Note that we still use {\em Psi-Reduction} but now just on vectors.
Let Y denote $(<2-i> \psi A ) \times ( <1-i> \psi A)$. Then the shape of Y, i.e.
\begin{eqnarray}
\rho Y= 1 \drop (\rho A) = 1 \drop <3\;5\;4> = <5\;4>
\end{eqnarray}
i.e. the bounds for j and k above.
Continuing with the PCT to create the {\em generic} ONF on p=2 processors, we use the index of the primary axis, i, $\ni\;\;0 \leq i < p$, since $\rho X = <2\;4\;5>$.
Since we are accessing contiguous planes we can collapse j and k into a single index l, $\ni \;\; 0 \leq l <20$.

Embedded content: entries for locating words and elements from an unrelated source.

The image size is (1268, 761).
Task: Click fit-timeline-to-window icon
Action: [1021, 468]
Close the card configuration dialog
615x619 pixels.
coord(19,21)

Using $\gamma_{row}$ for row major ordering, Y is transformed into:
\small
\begin{eqnarray}
a[ (( \gamma(<2-i >; <1 \take (\rho A>))) \times \pi ( 1 \drop (\rho A)) ) + \iota \pi 1 \drop \rho A ] \nonumber \\
\times a[ (( \gamma(<1-i >; <1 \take (\rho A>))) \times \pi ( 1 \drop (\rho A)) ) + \iota \pi 1 \drop \rho A ]
\end{eqnarray}
Reducing, we get
\begin{eqnarray}
a[ (( \gamma(<2-i >; <3>))) \times \pi ( <5\;4>) + \iota \pi <5\;4> ] \nonumber \\
\times a[ (( \gamma(<1-i >; <3>))) \times \pi ( <5\;4>) ) + \iota \pi <5\;4> ]\nonumber \\
a[( (2-i) \times 20) + \iota 20 ] \nonumber \\
\times a[( (i-1) \times 20 ) + \iota 20 ]
\end{eqnarray}
\normalsize
Which breaks the indexing into start, stride, and stop, a universal hardware description and easiliy transformed
to the mnemonics used at any hardware leveDBLP:journals/corr/abs-0811-2535l ~\cite{DBLP:journals/corr/abs-0811-2535}.
We could add more dimensions to analyze prefetching, buffer sizes, vector registers, cache, etc.